Gil, mi entrenador, mi amigo, mi padre de adopción, lo explica así: tu cuerpo te está diciendo que no quiere seguir haciendo lo que hace.
Mi cuerpo lleva mucho tiempo diciéndomelo, le digo a Gil. Casi tanto como el que llevo diciéndolo yo.
Pero desde enero mi cuerpo ya lo está gritando. No es que mi cuerpo quiera jubilarse; es que ya se ha jubilado. Mi cuerpo se ha ido a vivir a Florida y se ha comprado una casa adosada y unos pantalones de señor mayor. De modo que yo llevo un tiempo negociando con mi cuerpo, pidiéndole que hoy abandone su jubilación durante unas horas; mañana, durante unas horas más. Gran parte de esa negociación tiene que ver con una inyección de cortisona que, temporalmente, alivia el dolor. Aunque, de hecho, antes de que la inyección funcione, provoca su propio tormento.
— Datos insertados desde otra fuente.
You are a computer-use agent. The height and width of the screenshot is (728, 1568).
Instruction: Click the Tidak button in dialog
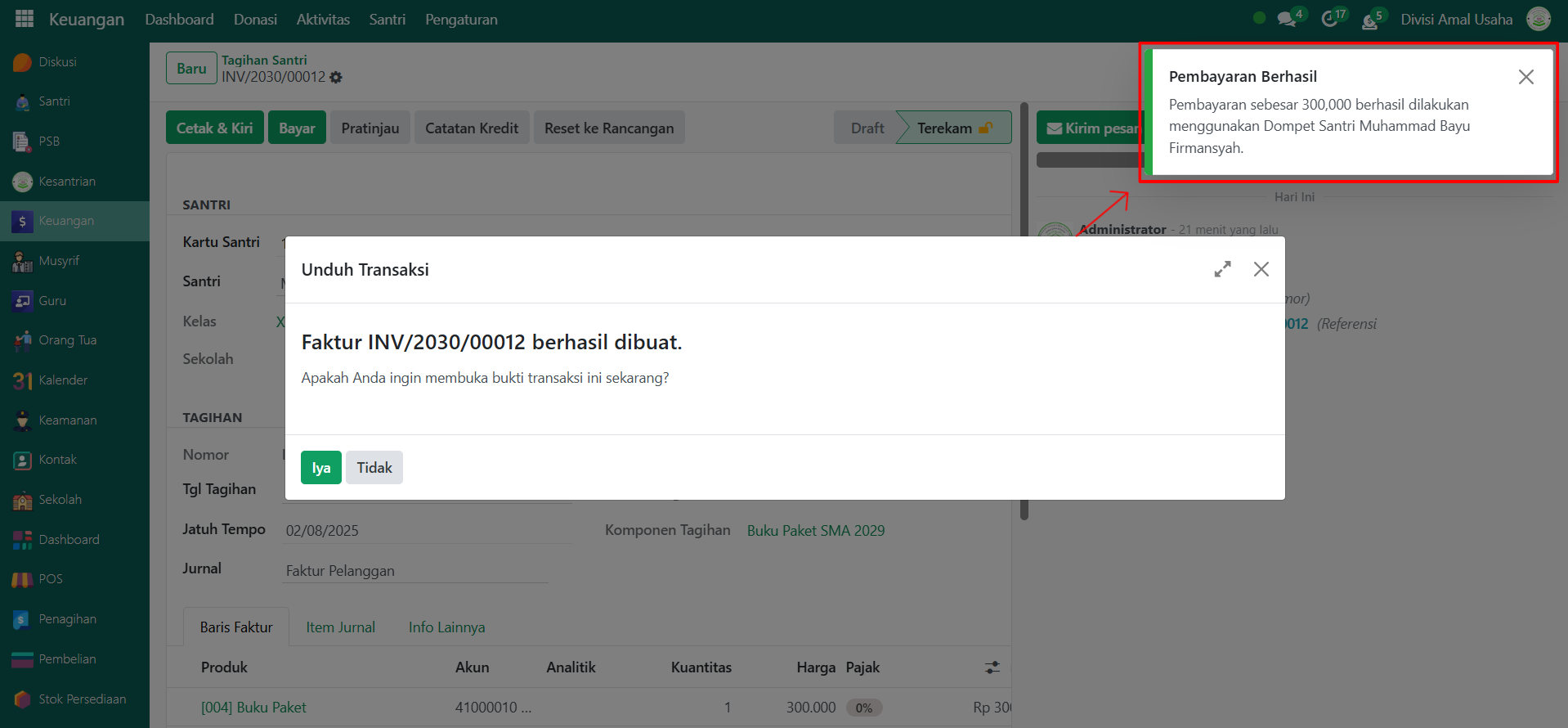point(374,468)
Ayer me pusieron una, para que pueda jugar esta tarde. Es la tercera que me administran este año, la número treinta de toda mi carrera, y, con gran diferencia, la más temible. El médico, que no es mi médico habitual, me pidió con brusquedad que me colocara en posición. Yo me tendí sobre la mesa, boca abajo, y su enfermera me bajó los pantalones. El médico dijo que debía aproximar lo más posible la aguja de dieciocho centímetros a los nervios inflamados. Pero no podía atacar directamente, porque las hernias discales y el espolón del hueso le obstruían el acceso. Sus intentos de esquivarlos, de colarse donde quería, me hicieron saltar hasta el techo. Primero insertó la aguja. Después me colocó una gran máquina sobre la espalda para ver hasta qué punto ésta se había acercado a los nervios. Debía aproximarla, casi rozarlos con ella, me dijo, pero sin llegar a tocarlos. Si los tocaba, si llegaba a acariciarlos siquiera, el dolor sería tal que me impediría disputar el torneo. Y tal vez, también, me cambiara la vida. Así pues, la metía, la sacaba, maniobraba con ella, hasta que a mí se me saltaron las lágrimas.